To be honest, fruit flies are pretty cheap so you can give them as many as they need - I dont think think there is such a thing as a food that is too small, apart from ants maybe..good luck keeping them!


----------



## Rick (Apr 22, 2007)

Mine eat everything including crickets. They do prefer flying insects but mine eat things from crickets to caterpillars. I also just keep them at room temperature. They don't really seem to need high temps.


----------



## Simon (Apr 22, 2007)

thanks mate I ordered fruit fly culture from live foods and they are tiny like little pinheads but I used to feed them to my chinese mantis when they were tiny


----------



## Simon (Apr 22, 2007)

> Mine eat everything including crickets. They do prefer flying insects but mine eat things from crickets to caterpillars. I also just keep them at room temperature. They don't really seem to need high temps.


well hopefully they will eat crickets I may buy some fruit flys just in case they wont eat them but fingers crossed, I keep my other mantids at room temp


----------



## Rick (Apr 22, 2007)

> > Mine eat everything including crickets.

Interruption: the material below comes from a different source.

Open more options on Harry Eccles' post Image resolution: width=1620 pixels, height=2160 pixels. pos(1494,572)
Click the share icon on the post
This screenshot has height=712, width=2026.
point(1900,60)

They do prefer flying insects but mine eat things from crickets to caterpillars. I also just keep them at room temperature. They don't really seem to need high temps.
> 
> 
> well hopefully they will eat crickets I may buy some fruit flys just in case they wont eat them but fingers crossed, I keep my other mantids at room temp


Should be no need then to raise temps just for them. Mine do fine at room temp. Make sure it doesn't cool off too much below 70.


----------



## Simon (Apr 22, 2007)

thanks Rick il keep an eye on the temps in the lounge


----------



## anthony2001a (May 1, 2007)

> ...I have seen some orchid mantis for sale and I would like to buy one, but I have read that they wont eat crickets, is this true because I can only find one care sheet, I understand they need a high humidity and temp which is fine im just a bit worried about the feeding any tips would be much appreciated as I cant find too much info.Thanks in advance


Mine eat crickets. The trick is to get the right size of cricket--about the same size as a normal housefly will get the mantids' attention. The other thing is the enclosure--crickets may not be able to get where the mantis is "hanging" out. The cricket should be able to crawl around, just like a fly crawling around. I also suggest feeding them for at least a day with a gutloading cricket food (see the reptile section of a pet store) to clean out the crickets' system and make them a nutritious food. Not all pet stores feed their crickets in a healthy way.

Anthony


----------



## captainmerkin (May 2, 2007)

> To be honest, fruit flies are pretty cheap so you can give them as many as they need - I dont think think there is such a thing as a food that is too small, apart from ants maybe..good luck keeping them!


they eat ants fine at 2nd instar but at 3rd they are too small for them from what I can see!


----------